_To-do list_:
a) According to the nfu text, what does the -K option do with a row when its condition is true?
b) Print the stretch of the nfu text from "In this example, Perl’s" through "line of output.".
c) Proceed with the nfu text, picking up right after its last line.

In this example, Perl’s qx() operator could easily produce a string containing newlines; in fact most shell commands are written this way. Because of this, nfu’s row() function strips the newlines from each of its input strings. This guarantees that row() will produce exactly one line of output.

Filtering

  • -k '%2 eq "nfu"': keep any row whose third column is the text "nfu"
  • -k '%0 < 10': keep any row whose first column parses to a number < 10
  • -k '@_ < 5': keep any row with fewer than five columns
  • -K '@_ < 5': reject any row with fewer than five columns (-K vs -k)
  • -k 'length %0 < 10'
  • -k '%0 eq -+-%0': keep every row whose first column is numeric

Row slicing

  • -T5: take the first 5 lines
  • -T+5: take the last 5 lines (drop all others)

_Material provided_:
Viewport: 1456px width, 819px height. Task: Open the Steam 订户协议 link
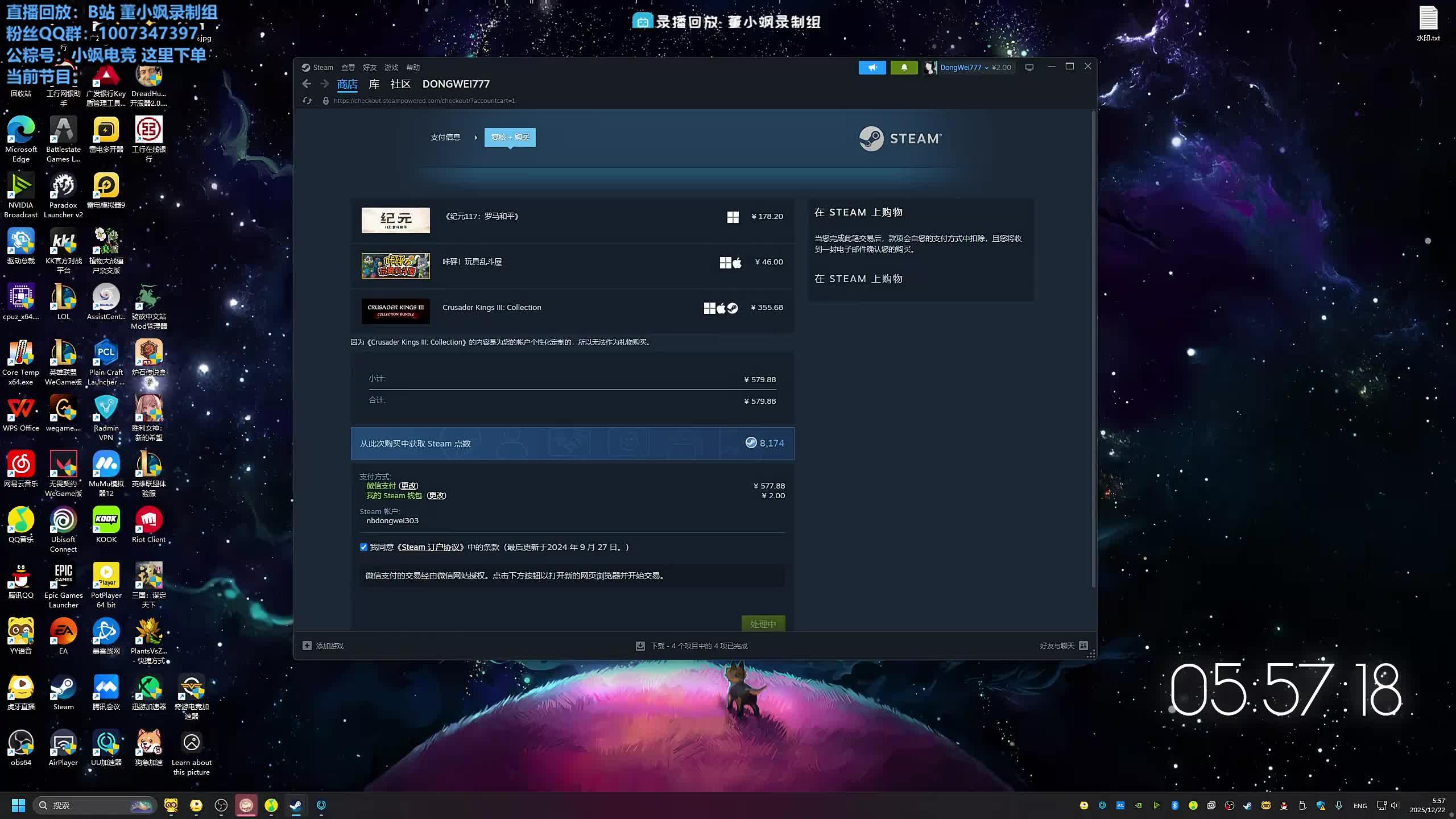coord(431,547)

_Results for each task_:
a) It rejects the row.

b)
In this example, Perl’s qx() operator could easily produce a string containing newlines; in fact most shell commands are written this way. Because of this, nfu’s row() function strips the newlines from each of its input strings. This guarantees that row() will produce exactly one line of output.

c)
  • -D5: drop the first 5 lines
  • --sample 0.01: take 1% of rows randomly
  • -E100: take every 100th row deterministically

Column slicing

  • -f012: keep the first three columns (fields) in their original order
  • -f10: swap the first two columns, drop the others
  • -f00.: duplicate the first column, pushing others to the right
  • -f10.: swap the first two columns, keep the others in their original order
  • -m 'row(reverse @_)': reverse the fields within each row (row() is a function that keeps an array on one row; otherwise you'd flatten the columns across multiple rows)
  • -m 'row(grep /^-/, @_)': keep fields beginning with -

Histograms (group, count)

  • -gcO: descending histogram of most frequent values
  • -gcOl: descending histogram of most frequent values, log-scaled
  • -gcOs: cumulative histogram, largest values first
  • -gcf1.: list of unique values (group, count, fields 1..n)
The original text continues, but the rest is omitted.